Really expensive education is very often just an artificial barrier to entry. As someone who attended a public-funded University (as per my country’s educational system, and we’re not a rich country, I’d say we’re poor with rich vices), and according to many people’s comparisons to fundamentally private educational systems (either they also studied in other countries, or they had friends/ siblings/ partners, so the time and the degree are comparable), I would say that the core, the actual knowledge, is really not different (we lack in infrastructure to the point that it’s laughable, but that’s another issue), but the value of the degrees is only seen as different (especially in job applications) because the one is literally paid for. They prefer the person from a family that can afford a degree and make friends in high places in uni (actual HR people words, not mine).
And very often higher education is outright bought, and its primary function is that all those people who can afford it interconnect and create alliances for later on. I’ve heard of scandals in the US, but I can bet every country has them, one way or the other. It’s really who you rub shoulders with, not what goes in your brain.
I should note that, although it’s free to attend University in Greece, as in you pass high school exams and there is no cost related to the degree, there are of course all the usual hidden costs that accompany an education, from the simple rent/ food in another city, if needed, to photocopies and books (usually books are free, but professors use their privilege to basically blackmail students to buy their or their colleagues books). It’s really a broken system, in many ways, but I do not mind my taxes paying to educate kids that are not my own; I fully support that.

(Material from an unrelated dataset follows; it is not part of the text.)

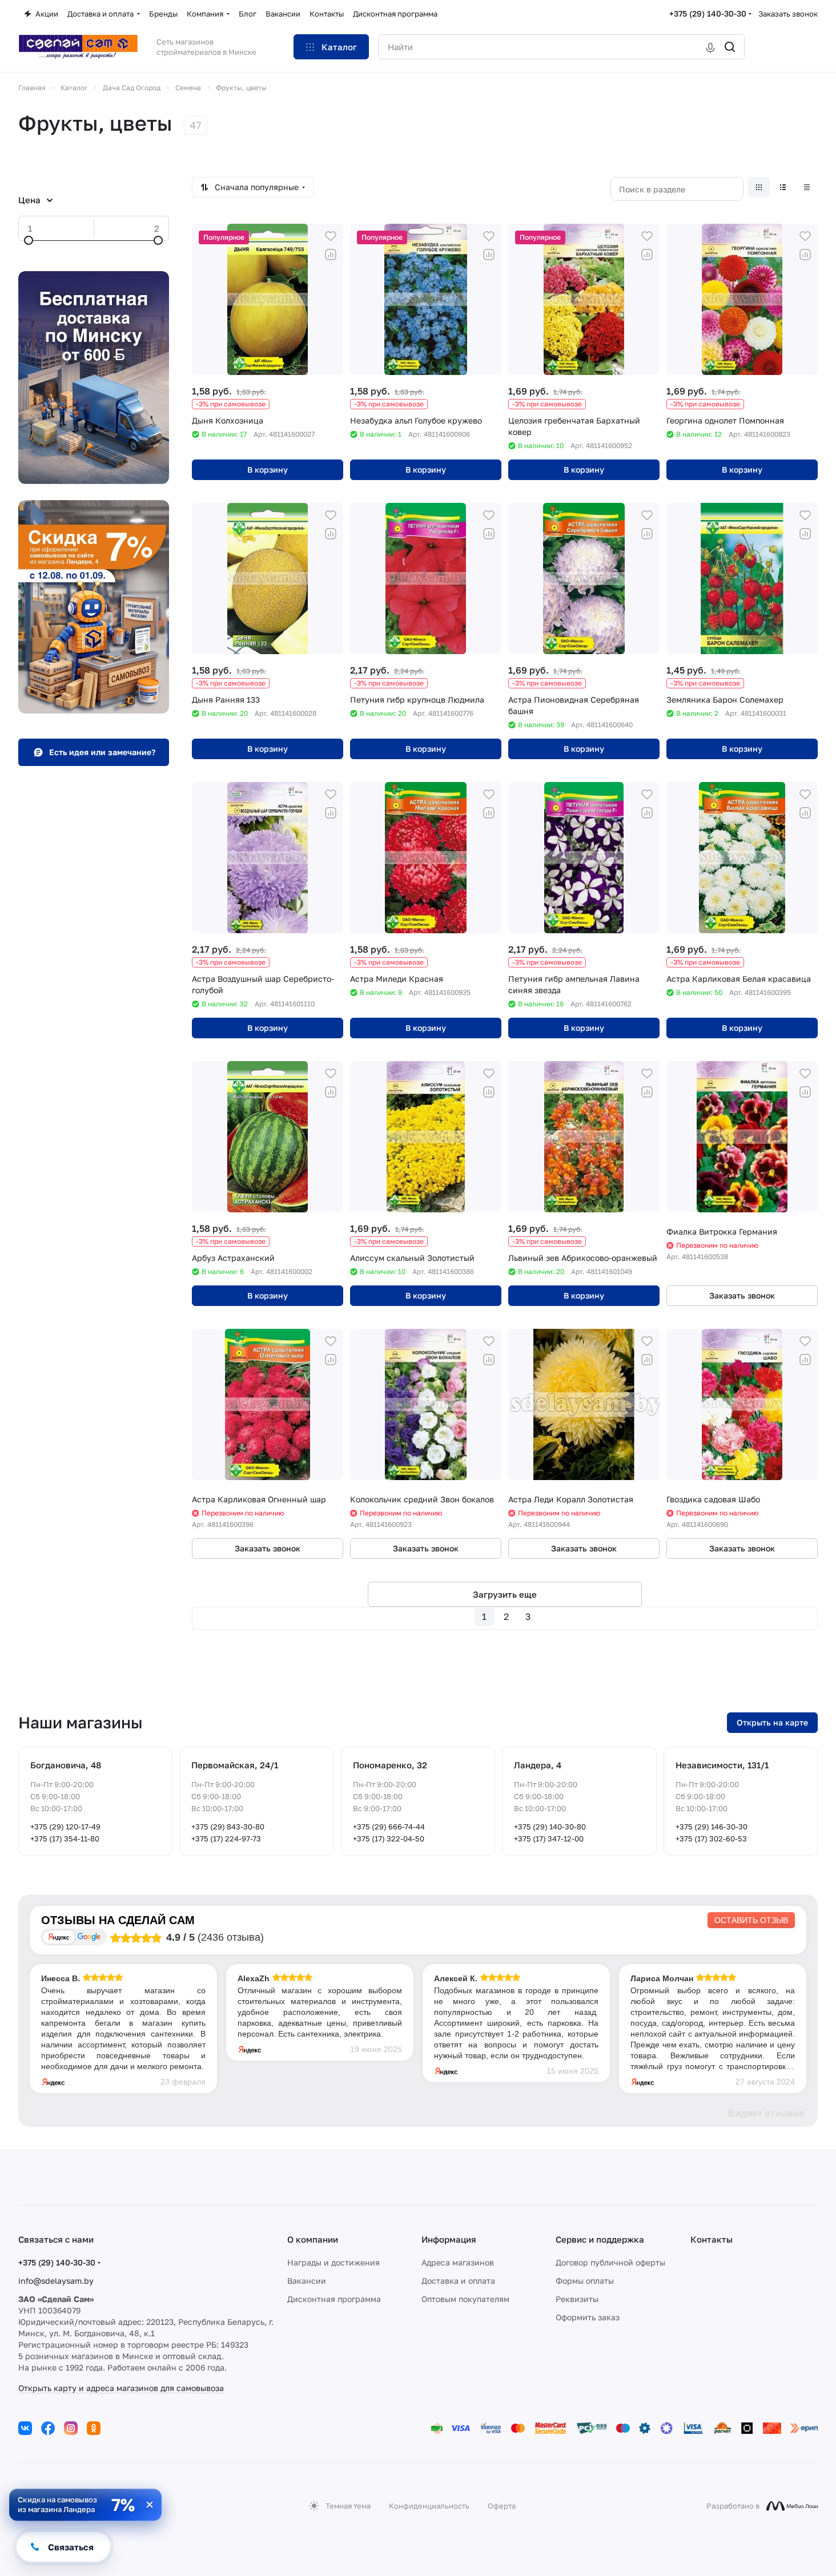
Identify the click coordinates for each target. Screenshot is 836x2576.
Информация (448, 2239)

I am not saying everyone who attended a private university is worse, or inadequate, or bought their education etc, I’m talking about the system (and I’m mostly putting this disclaimer for future reference, I don’t think you will misunderstand my point).

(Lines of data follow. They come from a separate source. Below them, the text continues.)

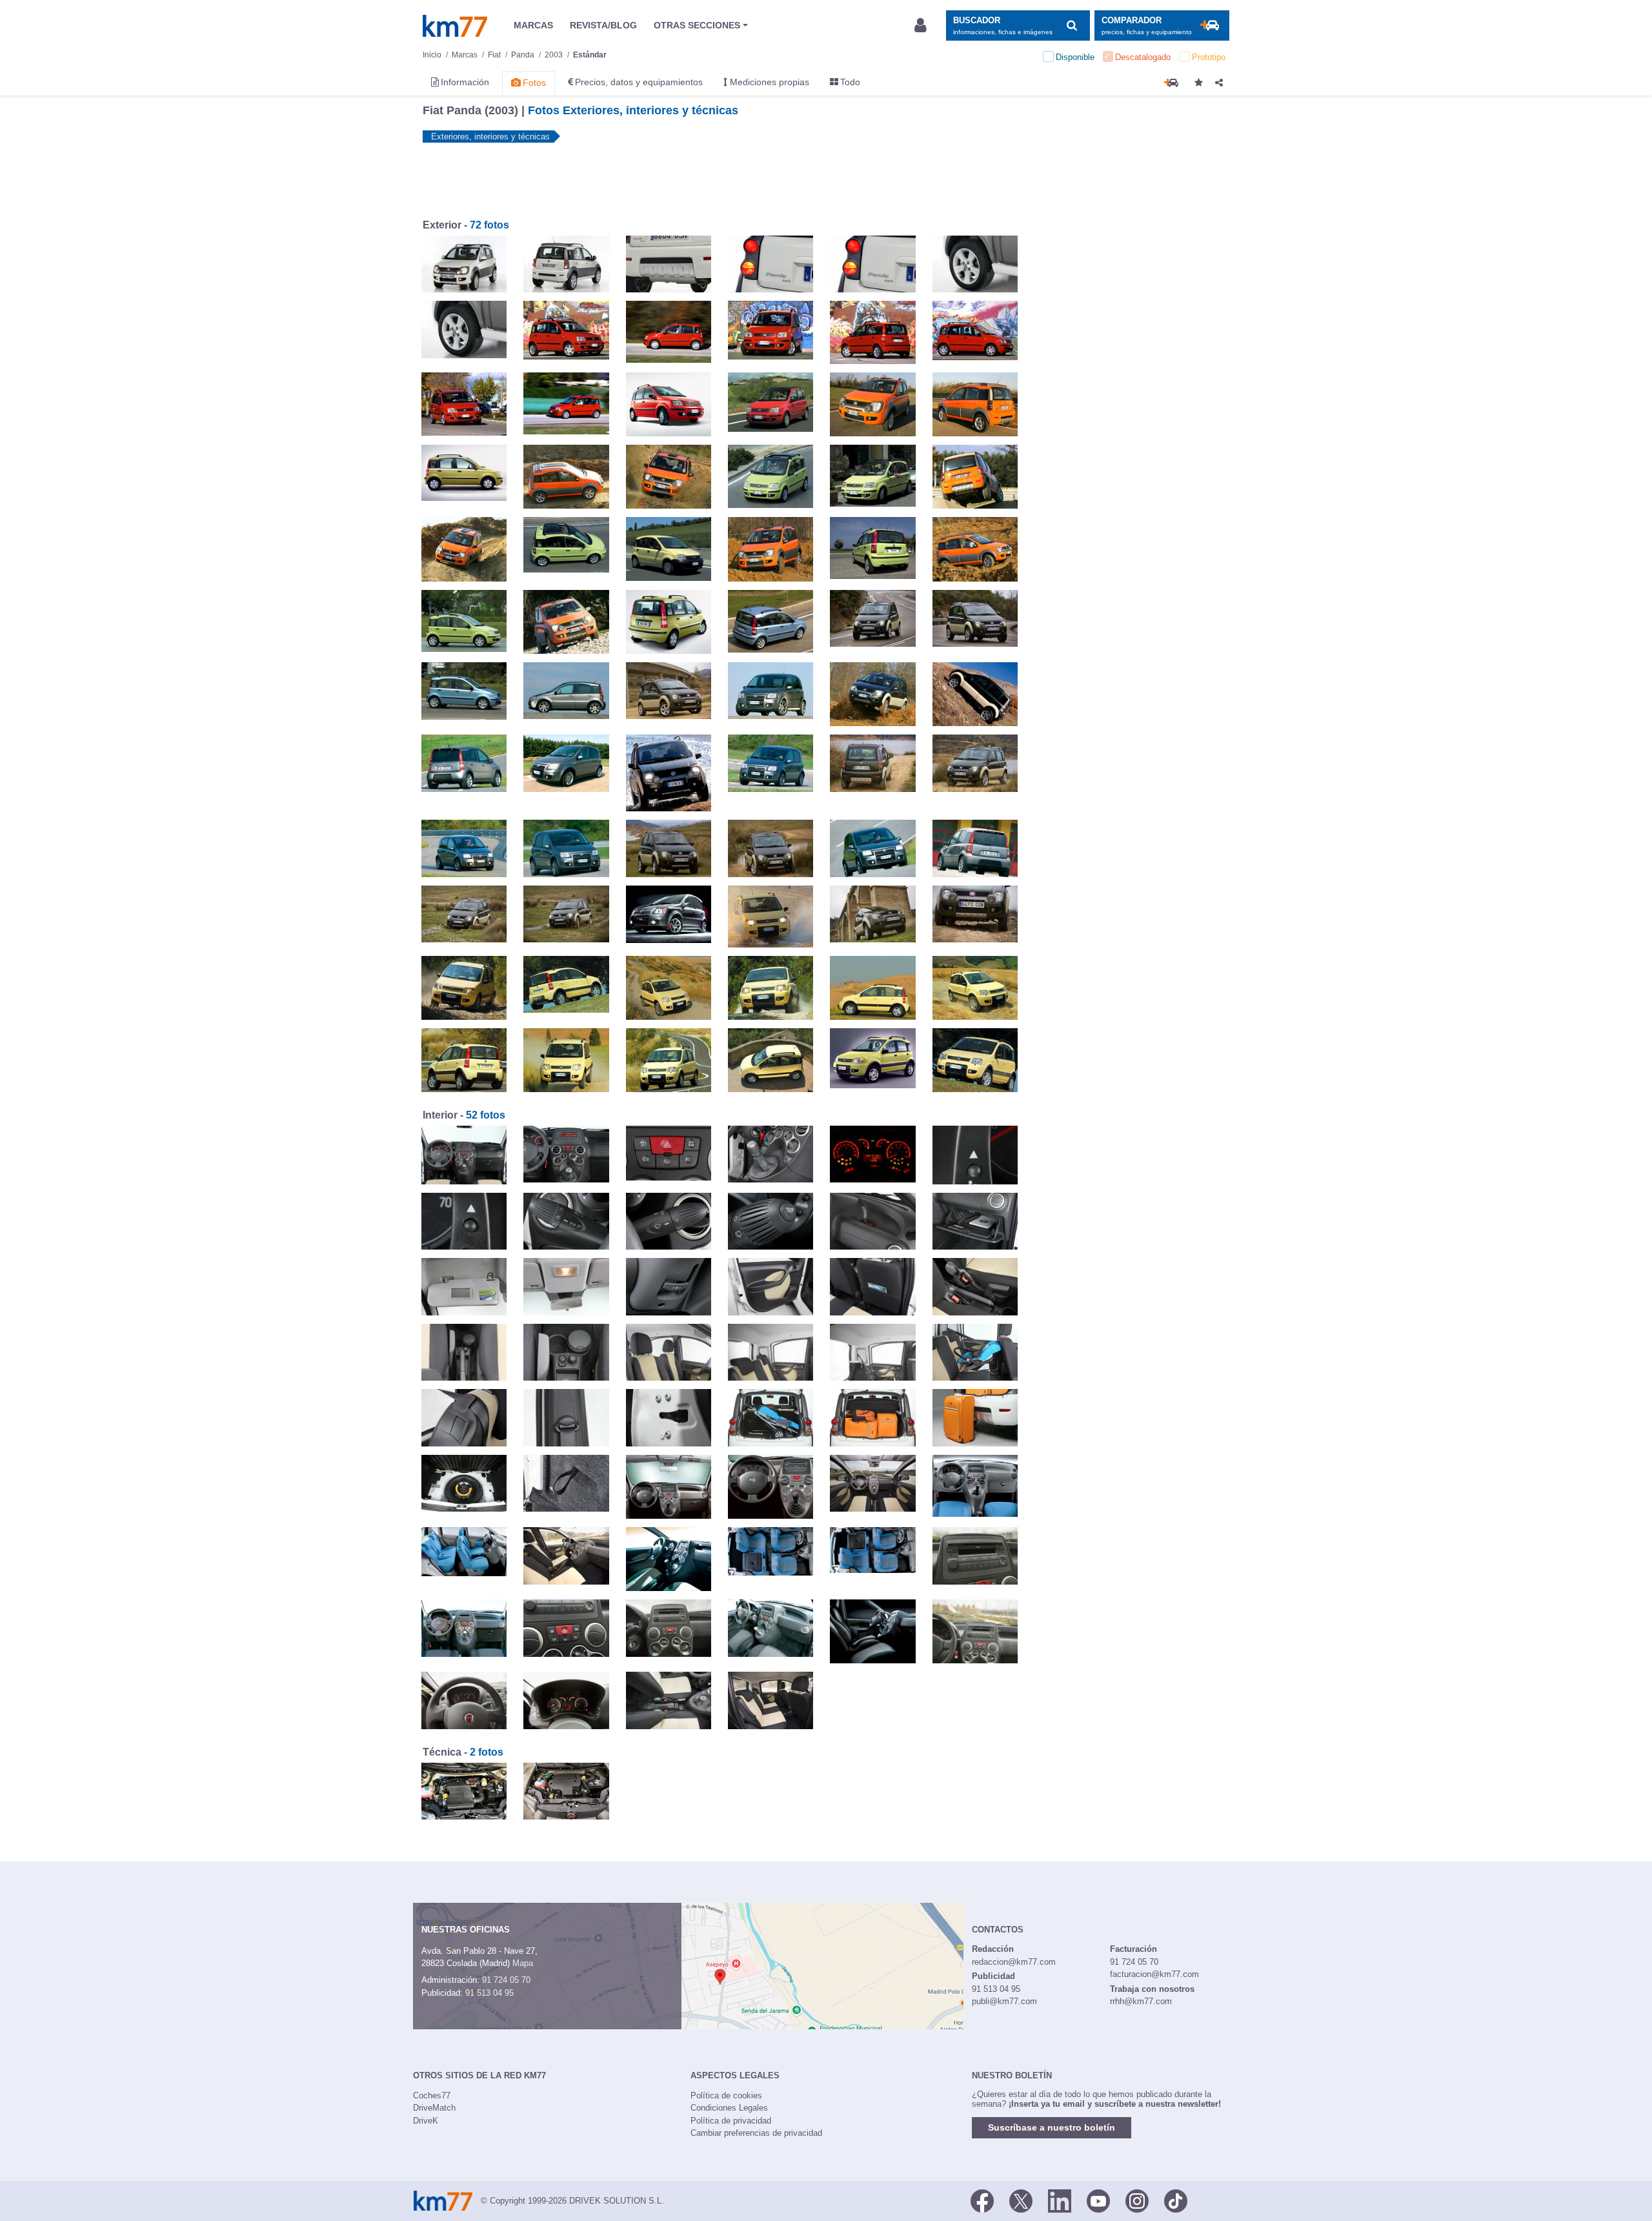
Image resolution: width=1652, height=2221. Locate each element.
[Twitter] (1020, 2200)
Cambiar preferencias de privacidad (756, 2133)
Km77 (455, 26)
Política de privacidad (730, 2120)
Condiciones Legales (729, 2108)
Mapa (522, 1963)
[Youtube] (1098, 2200)
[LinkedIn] (1059, 2200)
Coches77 (431, 2095)
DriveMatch (434, 2108)
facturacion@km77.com (1154, 1974)
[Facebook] (982, 2200)
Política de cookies (726, 2095)
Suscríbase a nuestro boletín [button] (1051, 2127)
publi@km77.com (1004, 2001)
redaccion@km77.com (1014, 1962)
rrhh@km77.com (1141, 2001)
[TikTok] (1175, 2200)
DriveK (425, 2120)
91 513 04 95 (489, 1993)
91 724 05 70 (506, 1980)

Additionally, at this time and age, there is really an abundance of good quality, customized and free knowledge online (basically because of our generation and older who put everything on the internet, it’s funny how sometimes much younger people can’t understand that this wasn’t a thing not too long ago).
Me, personally, I have learned a lot from online sources, and it hasn’t been too difficult to find a good course, or an educational video, or a podcast, or a nice article. However, although it helps me grow as a person, it adds pragmatically nothing to my CV. (It’s not my only end goal to fill my resume with certificate titles, I like learning stuff just to gloat over my smartness, just to enrich my inner self, but still, we gotta pay the bills.)
On one hand, US has artificially driven up education costs because it leads in education and everyone just copies the system (I honestly, truly don’t understand why a Greek University Master’s can have similar costs to a USA one, since salaries and costs are wildly different*), on the other hand it pioneered this abundant knowledge environnment from which we all benefit immensely, so it’s really just how things evolve, I guess.
*Or we do that lovely thing where the salary is Greek standards but the cost is Luxembourg.
I’m of the opinion that education should indeed be a fundamental right, although I recognize it’s unattainable in our current society. And I think this lack of educational foundation leads to such a wide berth for scammers, since people pay without critical thinking for a Master’s in Nothing, believing that it’s a godsent deal to pay 50$ for something that would normally cost 5-6 figures, or pay thousands for inflated smoke balloons that offer them nothing of use and a 2-hour podcast would give them the same info.
When it’s not clear what is the value of the education, of the knowledge and of the paper certificate in each case, people unfortunately get mixed up among all that and can’t tell what to pay for.
Another issue, that I will only lightly touch, is the pressure to choose such an expensive, and usually exclusive, direction, at a very young age, where the majority (globally, I’m not talking about countries) doesn’t have the funds, or the maturity, or the knowledge, or the opportunity to make the best choice.
About online costs specifically, I find it ridiculous that online degrees cost the same or just slightly less than degrees on campus. There is absolutely no reason for that, other than universities are used to be treated as a luxury. Sometimes it is a quality handmade bracelet, but usually it’s just Yeezys.